Collected data entries ->
——

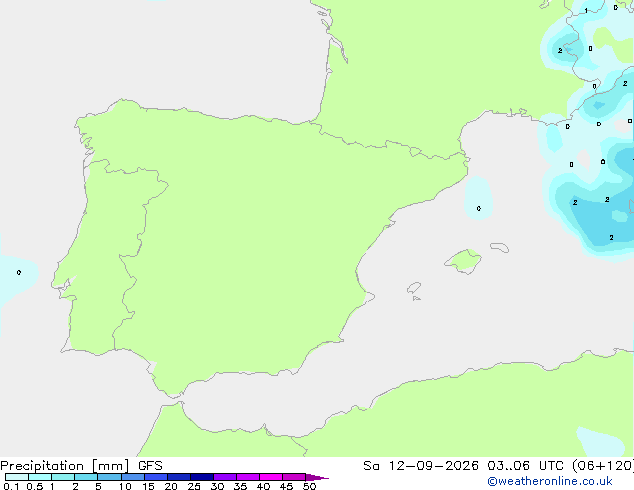Image resolution: width=634 pixels, height=490 pixels.
Task: Select the 30–35 mm purple legend swatch
Action: click(x=225, y=477)
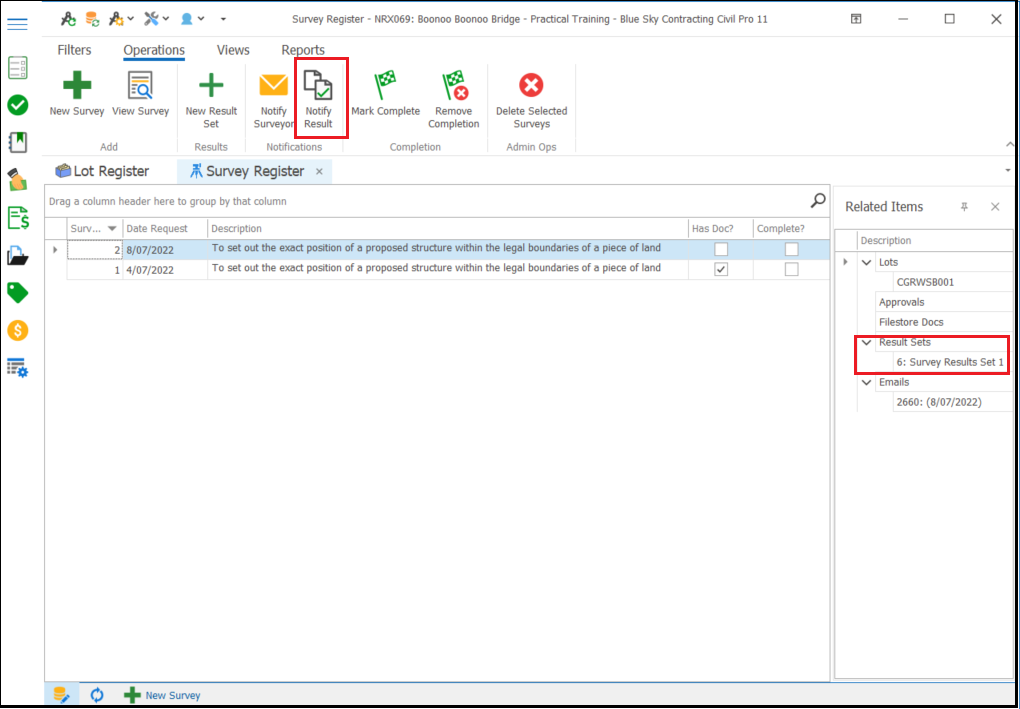Switch to the Filters ribbon tab

74,50
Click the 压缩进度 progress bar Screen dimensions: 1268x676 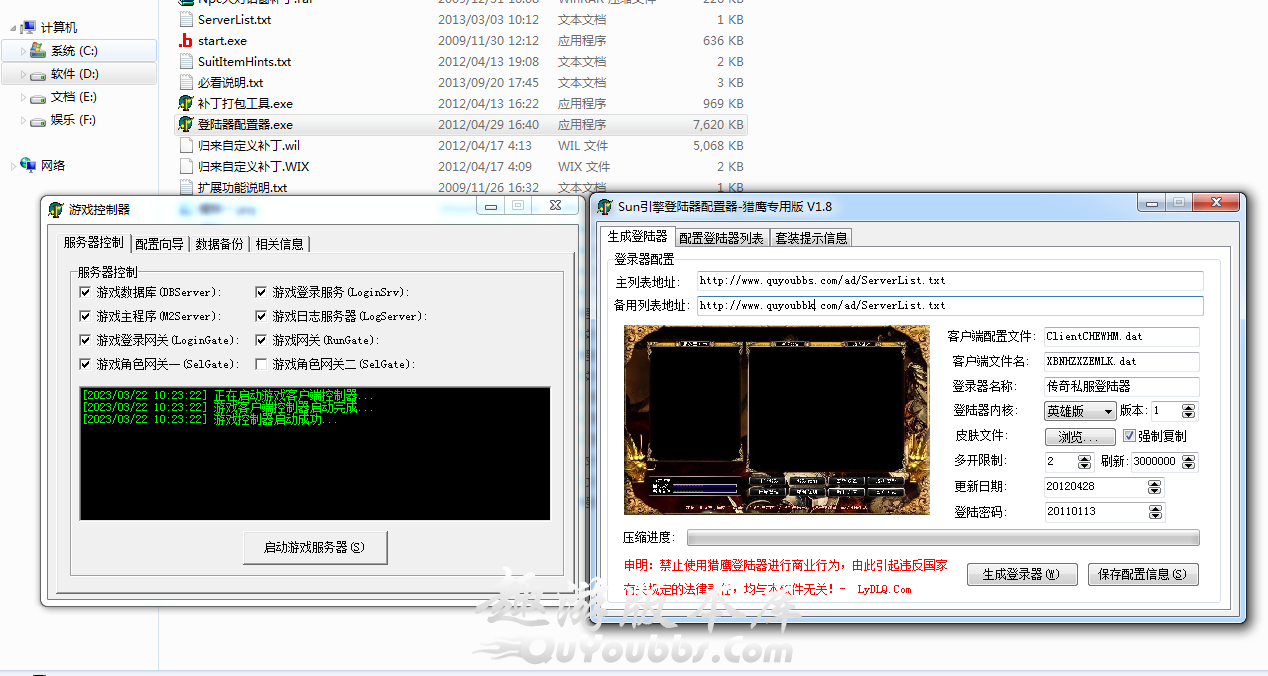click(x=942, y=538)
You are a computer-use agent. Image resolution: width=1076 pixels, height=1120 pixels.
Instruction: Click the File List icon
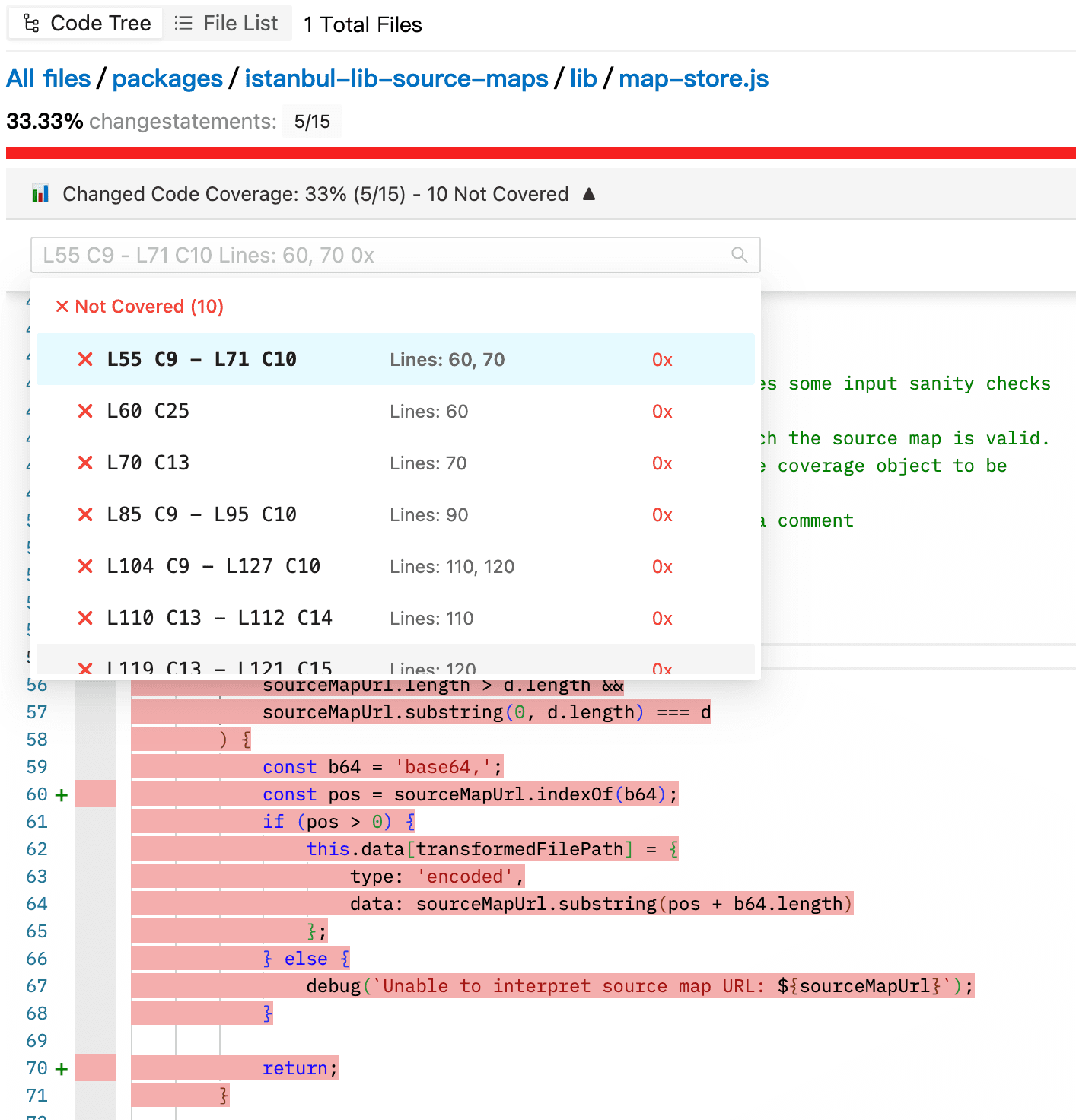tap(183, 24)

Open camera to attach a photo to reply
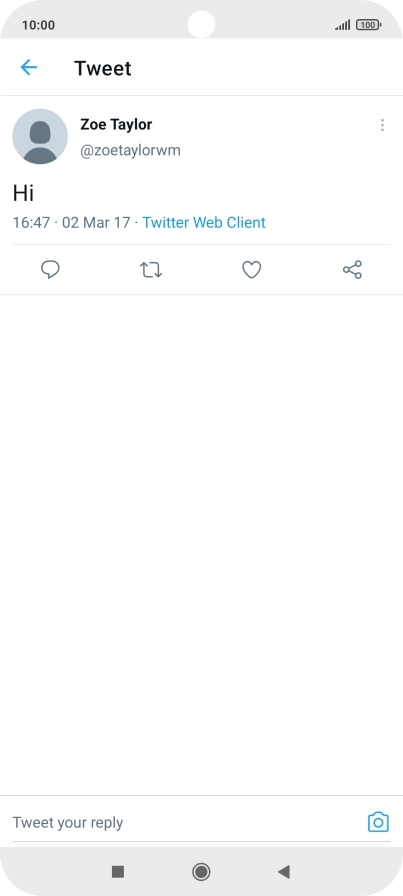click(378, 822)
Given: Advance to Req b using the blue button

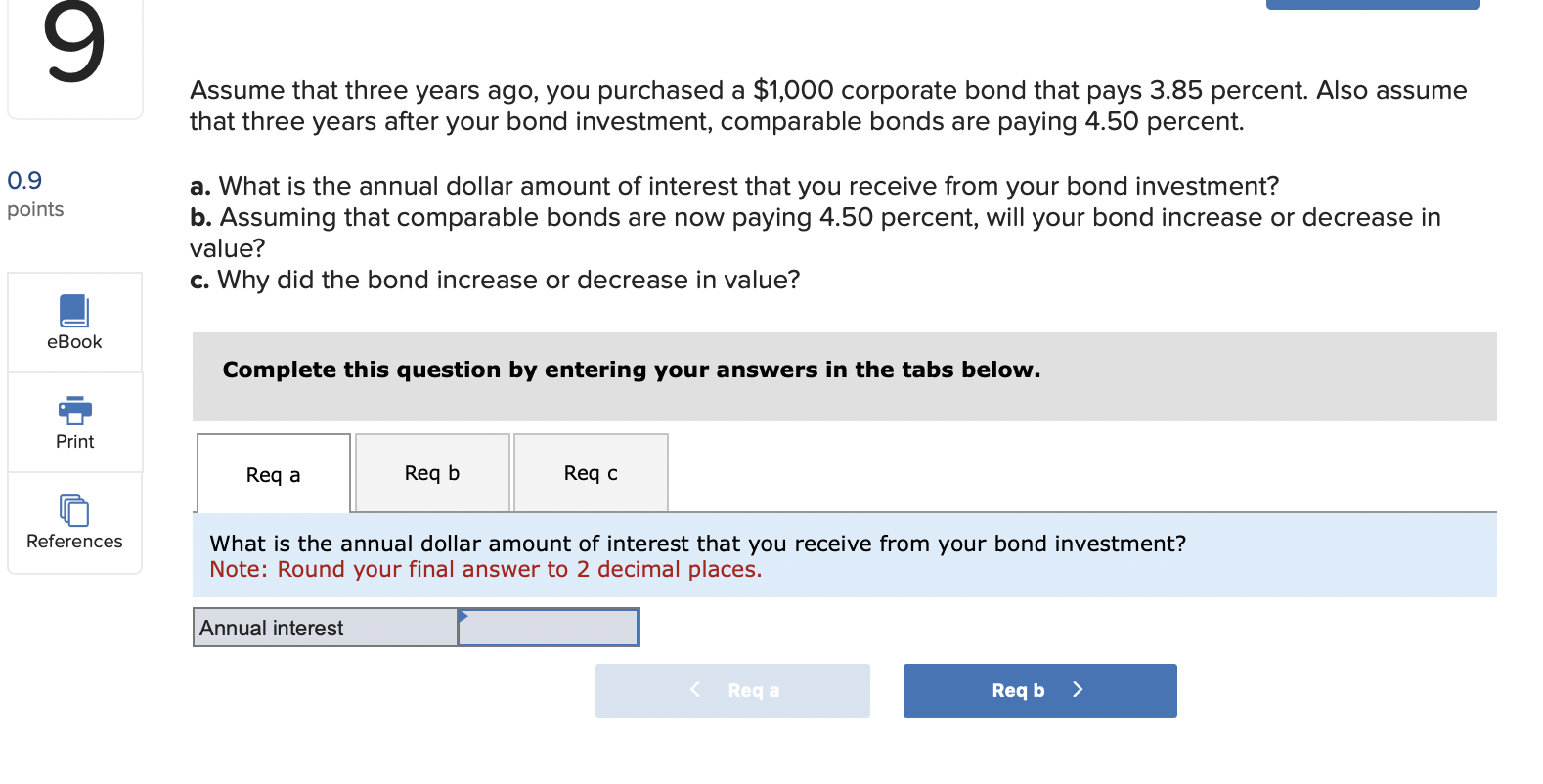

——

Task prompt ->
Leave out every picture and copy verbatim the lines running from the line containing "You are a computer-use" through the final line of the data.

Result of this task ->
You are a computer-use agent. Image resolution: width=1076 pixels, height=1120 pixels.
Instruction: Click the File List icon
tap(183, 24)

Open camera to attach a photo to reply
click(378, 822)
Given: Advance to Req b using the blue button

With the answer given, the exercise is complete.